START The records

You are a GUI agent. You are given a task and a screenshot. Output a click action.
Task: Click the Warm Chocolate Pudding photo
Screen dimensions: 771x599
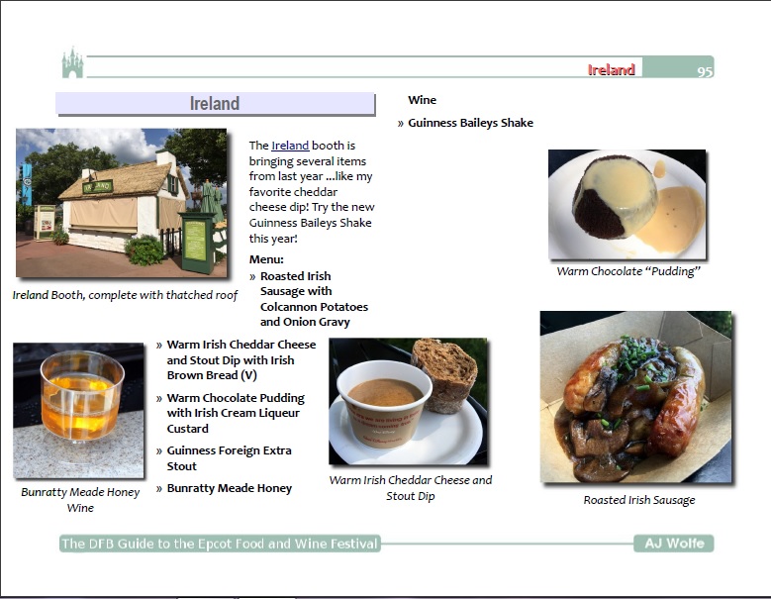[626, 204]
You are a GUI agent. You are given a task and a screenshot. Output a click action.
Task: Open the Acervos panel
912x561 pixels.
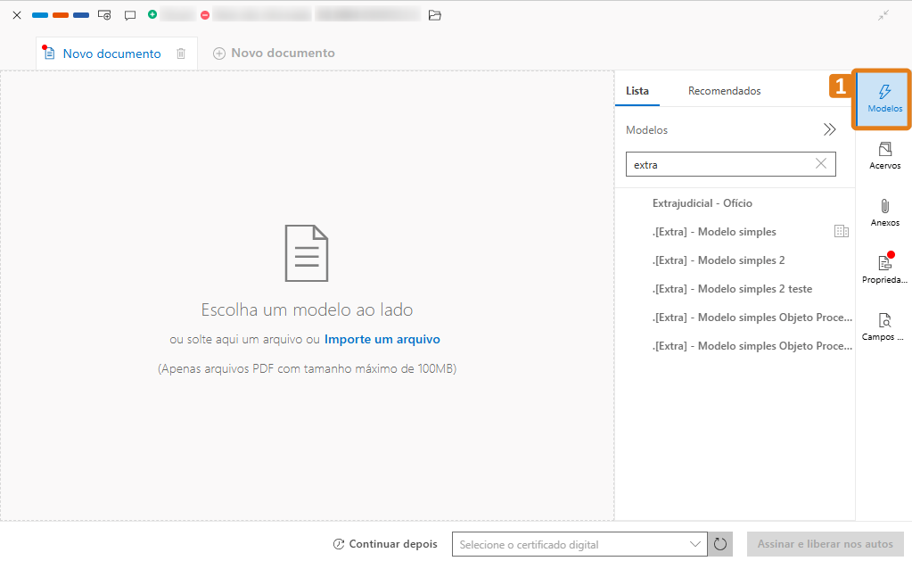pyautogui.click(x=883, y=154)
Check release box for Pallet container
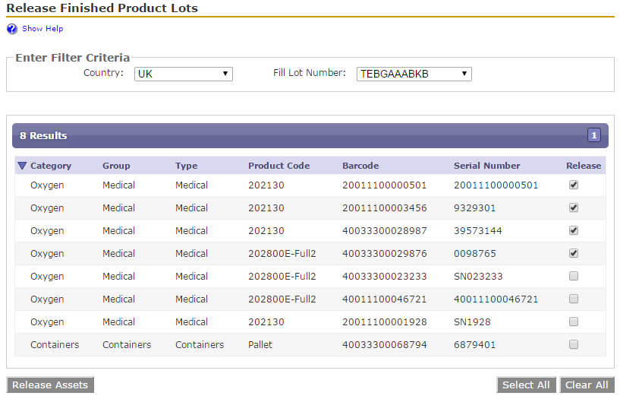 (x=574, y=344)
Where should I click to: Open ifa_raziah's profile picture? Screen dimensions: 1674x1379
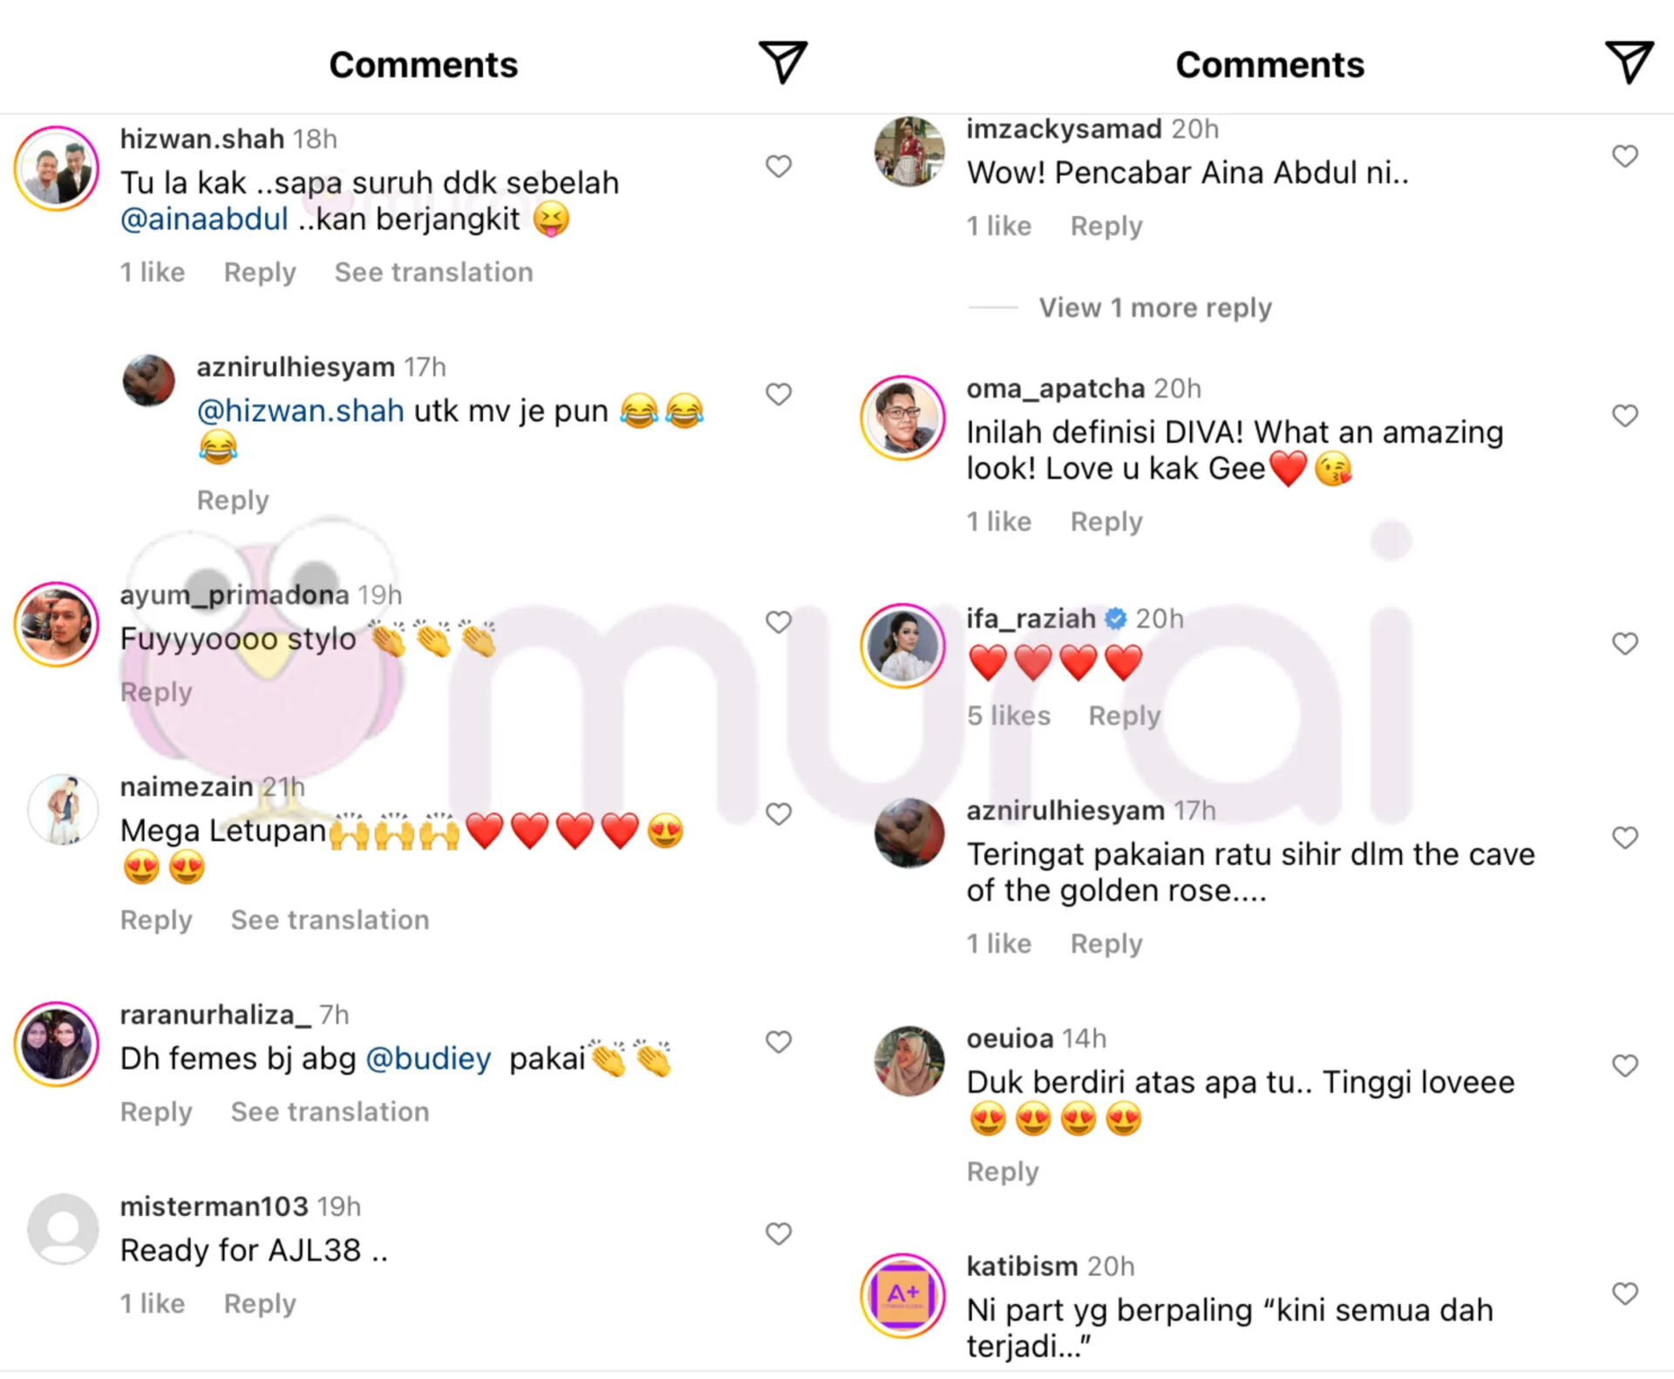[x=903, y=645]
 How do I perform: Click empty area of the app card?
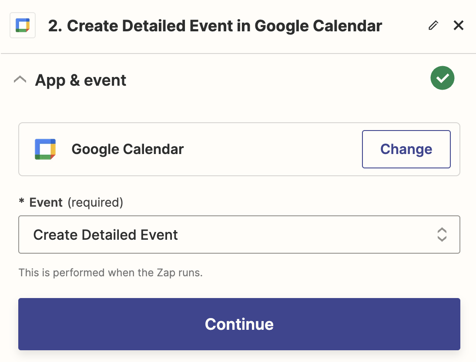coord(270,149)
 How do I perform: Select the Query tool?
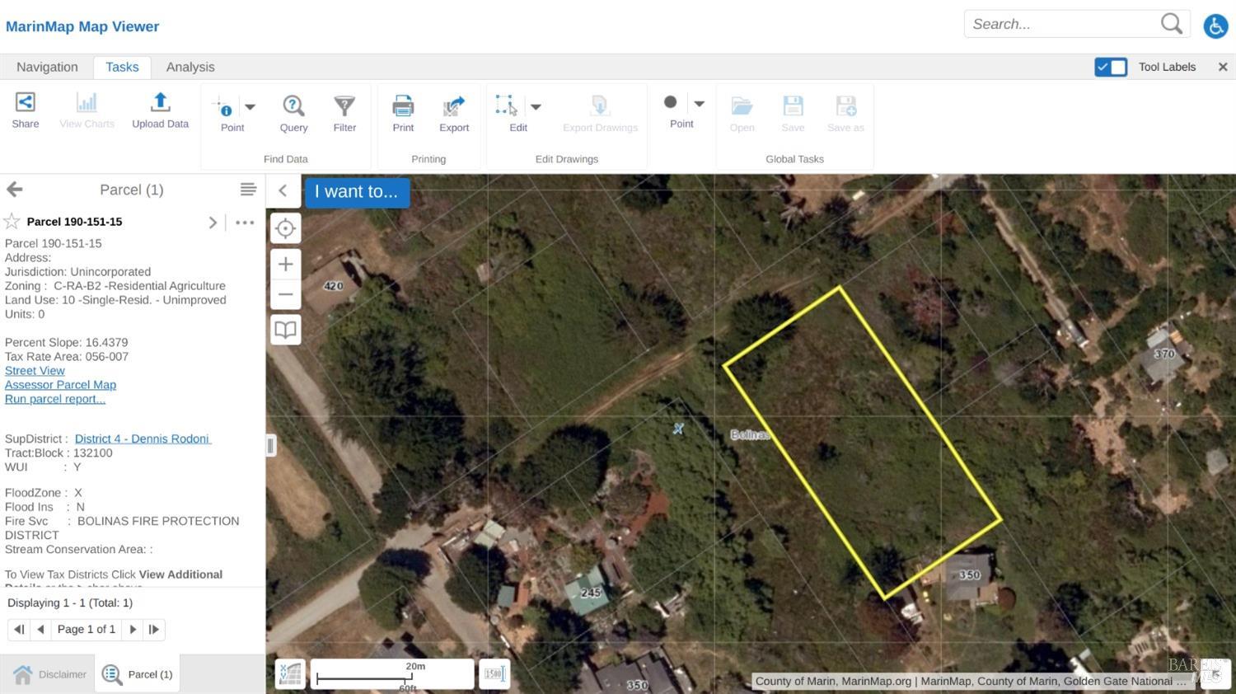[293, 106]
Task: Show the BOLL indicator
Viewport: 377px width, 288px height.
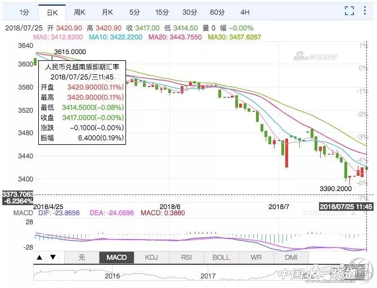Action: click(x=221, y=258)
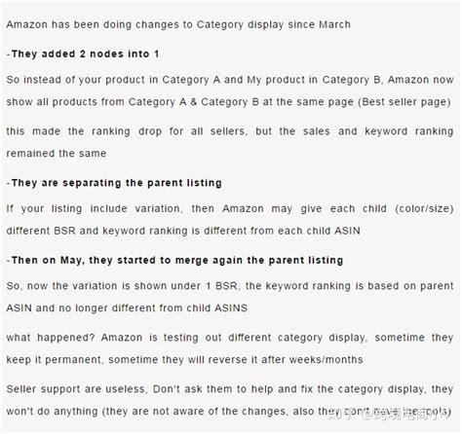Image resolution: width=462 pixels, height=434 pixels.
Task: Click the heading "They added 2 nodes into 1"
Action: tap(83, 54)
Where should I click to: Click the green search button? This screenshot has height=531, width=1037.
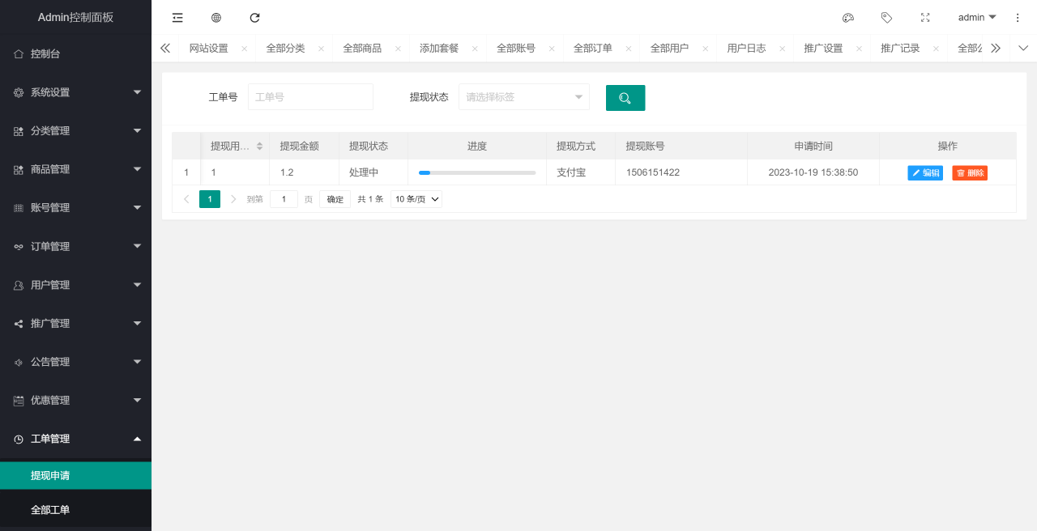[x=625, y=98]

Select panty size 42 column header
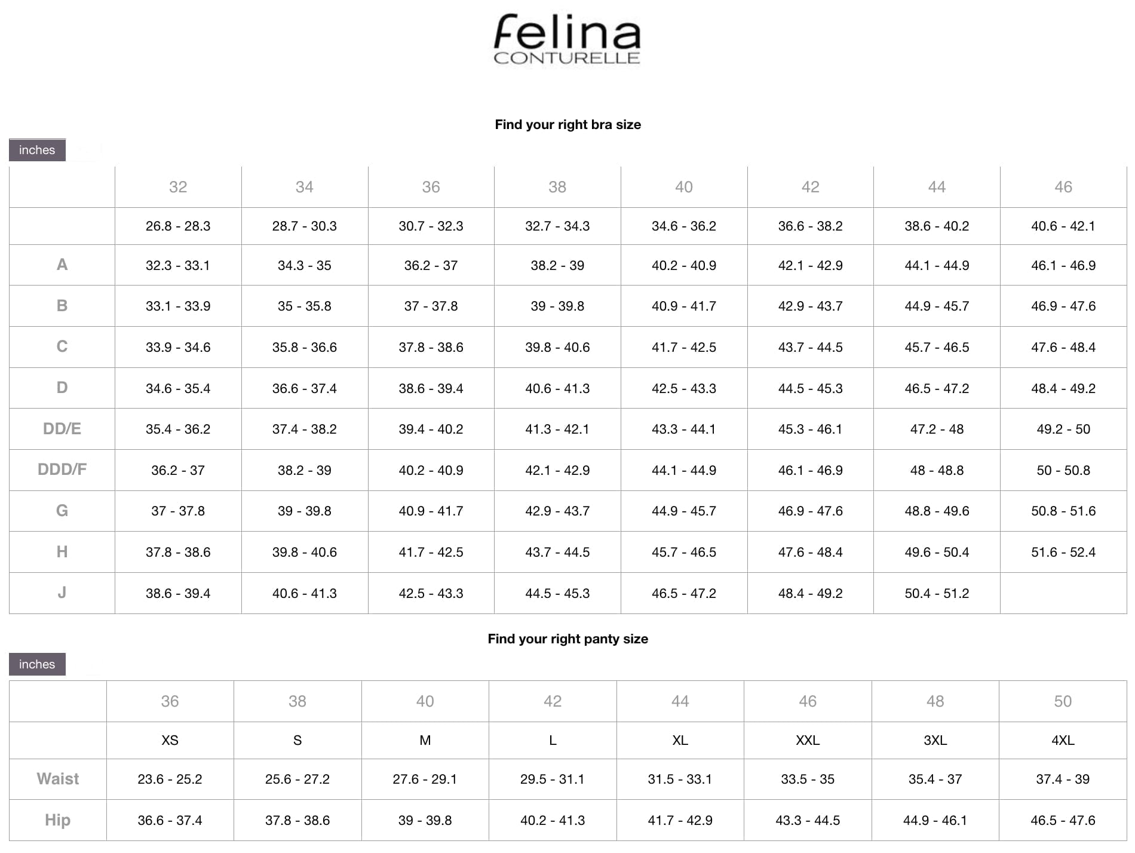[x=553, y=701]
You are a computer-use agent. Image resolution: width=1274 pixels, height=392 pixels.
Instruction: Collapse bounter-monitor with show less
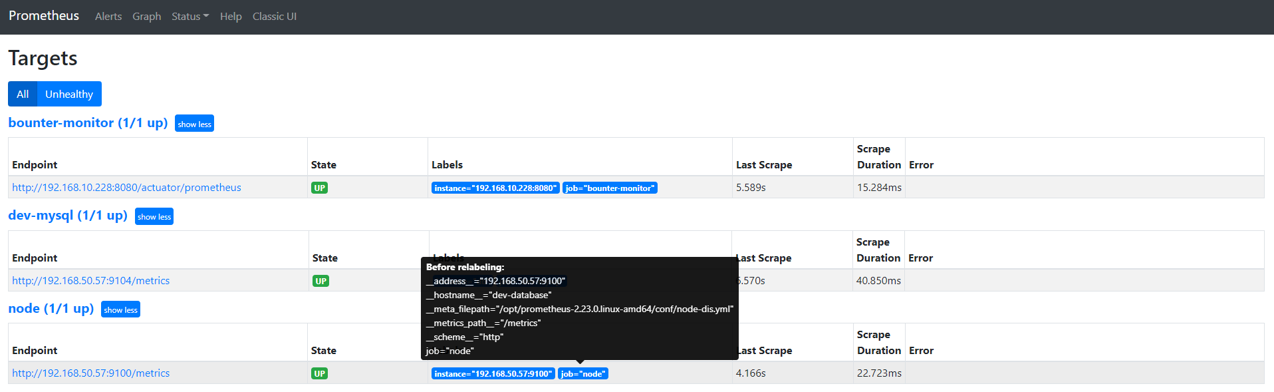(x=194, y=124)
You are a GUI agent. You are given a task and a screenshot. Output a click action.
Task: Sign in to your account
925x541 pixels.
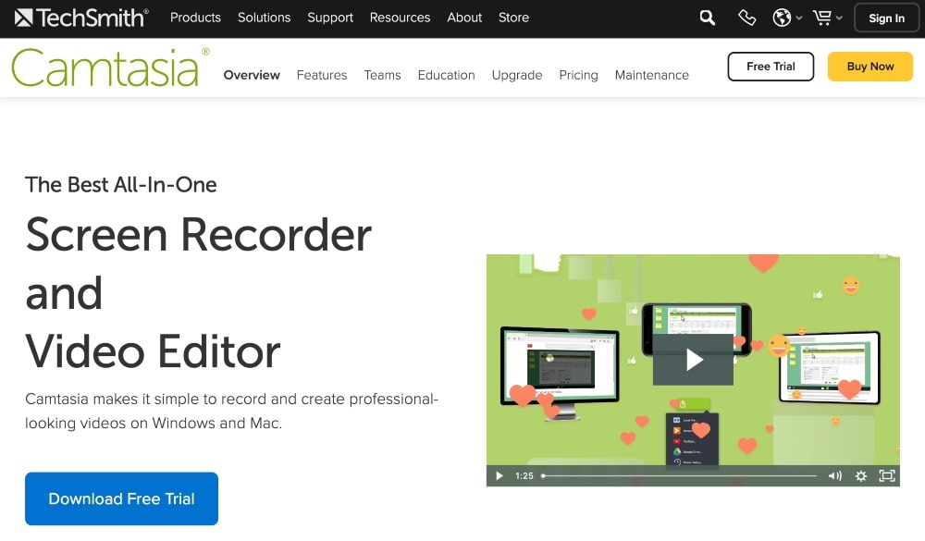coord(885,18)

END The records

#### What the exercise asks:
Could you restate every record above word for word, leaving the pictures out?

#### Answer:
You are a GUI agent. You are given a task and a screenshot. Output a click action.
Task: Click the Warm Chocolate Pudding photo
Screen dimensions: 771x599
[626, 204]
You are a GUI agent. You are given a task and a screenshot. Output a click action.
Task: Open the Acervos panel
912x561 pixels.
pyautogui.click(x=883, y=154)
Check release box for Pallet container
 (x=574, y=344)
Where should I click to: Open ifa_raziah's profile picture? Screen dimensions: 1674x1379
[x=903, y=645]
 How do I perform: Click empty area of the app card?
coord(270,149)
 How do I perform: Select the Query tool?
[293, 106]
Task: Show the BOLL indicator
Viewport: 377px width, 288px height.
Action: click(x=221, y=258)
Image resolution: width=462 pixels, height=434 pixels.
Task: Click the heading "They added 2 nodes into 1"
Action: tap(83, 54)
Where should I click to: Click the green search button? This screenshot has height=531, width=1037.
[x=625, y=98]

Select panty size 42 column header
[x=553, y=701]
You are a computer-use agent. Image resolution: width=1274 pixels, height=392 pixels.
Instruction: Collapse bounter-monitor with show less
(x=194, y=124)
You are a GUI agent. You are given a task and a screenshot. Output a click action.
Task: Sign in to your account
925x541 pixels.
coord(885,18)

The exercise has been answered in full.